Why Graphs Are Great For Security

Speed. Intuition. Learning.

Investigating a security risk can involve wrangling dozens of data sources. To uncover a successful phishing attack, you might have to integrate email records, process executions, user behavior, file access, netflow, antivirus alerts, etc. Gathering and correlating those logs is slow and cumbersome, making it difficult to follow the attack chain.

Sift Security’s product extracts the most important information from disparate data sources into one straightforward, scalable system: a relational graph. Using the graph makes investigations faster, easier, and more intuitive. The graph also provides context to our machine learning platform, enabling it to discover and prioritize relevant anomalous activity.

Sift Security’s relational graph is a data structure with two parts:

The graph represents real relationships extracted from logs. At the same time we ingest a log into the index, we extract the relationships between the entities contained within.

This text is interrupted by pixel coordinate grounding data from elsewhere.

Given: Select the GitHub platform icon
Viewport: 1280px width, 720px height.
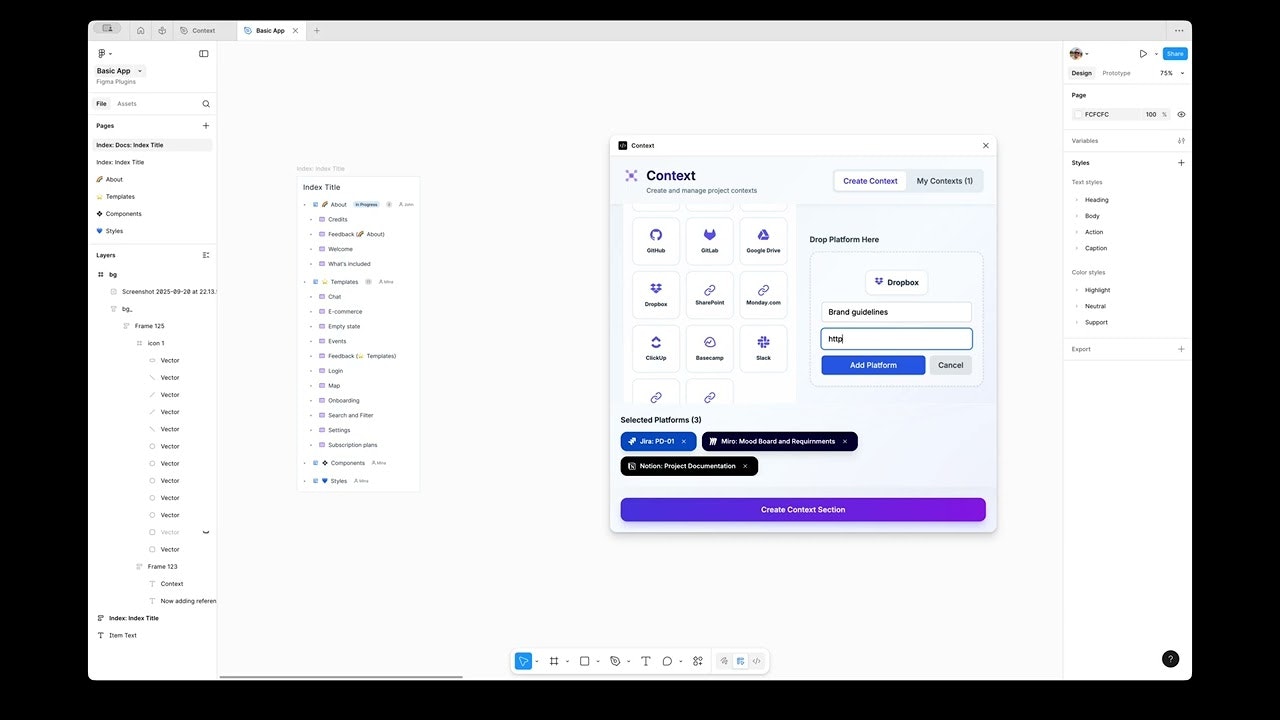Looking at the screenshot, I should pos(656,240).
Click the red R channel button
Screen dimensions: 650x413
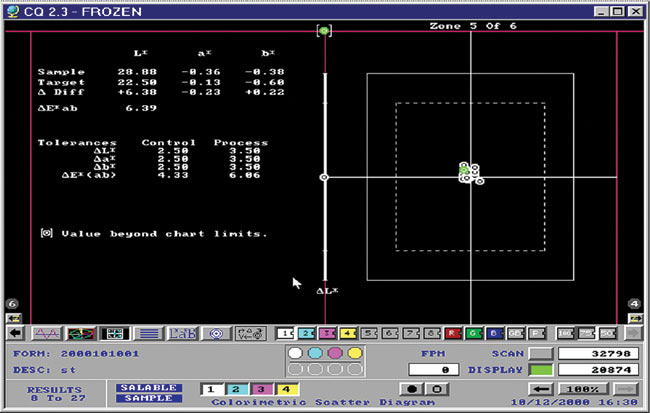pyautogui.click(x=452, y=333)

For example, consider the following log entry:

Microsoft Windows audit log entry:

{ “EventTime”: “2016-02-15 20:18:49”, “Hostname”: “”, “Keywords”: -9214364837600035000, “EventType”: “AUDIT_SUCCESS”, “SeverityValue”: 2, “Severity”: “INFO”, “EventID”: 4624, “SourceName”: “Microsoft- Windows-Security-Auditing”, “ProviderGuid”: “{54849625-5478-4994-A5BA-3E3B0328C30D}”, “Version”: 2, “Task”: 12544, “OpcodeValue”: 0, “RecordNumber”: 494242, “ActivityID”: “{B0DAF283-66D6-0003-8EF2-DAB0D666D101}”, “ProcessID”: 744, “ThreadID”: 1824, “Channel”: “Security”, “Category”: “Logon”, “Opcode”: “Info”, “SubjectUserSid”: “S-1-5-18”, “SubjectUserName”: “WS02$”, “SubjectDomainName”: “WORKGROUP”, “SubjectLogonId”: “0x3e7”, “TargetUserSid”: “S-1-5-21-2257405197-1984329406-3649188883-1001”, “TargetUserName”: “robert”, “TargetDomainName”: “”, “TargetLogonId”: “0x185ed31”, “LogonType”: “2”, “LogonProcessName”: “User32 “, “AuthenticationPackageName”: “Negotiate”, “WorkstationName”: “WS02”, “LogonGuid”: “{00000000-0000- 0000-0000-000000000000}”, “TransmittedServices”: “-”, “LmPackageName”: “-”, “KeyLength”: “0”, “ProcessName”: “C:\\Windows\\System32\\svchost.exe”, “IpAddress”: “”, “IpPort”: “0”, “ImpersonationLevel”: “%%1833”, “RestrictedAdminMode”: “-”, “TargetOutboundUserName”: “-”, “TargetOutboundDomainName”: “-”, “VirtualAccount”: “%%1843”, “TargetLinkedLogonId”: “0x185ed4f”, “ElevatedToken”: “%%1842”, “EventReceivedTime”: “2016-02-26 12:03:02”, “SourceModuleName”: “windows”, “SourceModuleType”: “im_msvistalog” }

This log entry shows a successful logon attempt, which can be represented graphically as follows. The extra data in the log entry above are stored as attributes on the edges and vertices where appropriate. For example, here that fact that the authentication attempt was successful will be stored as an attribute on the authentication edge.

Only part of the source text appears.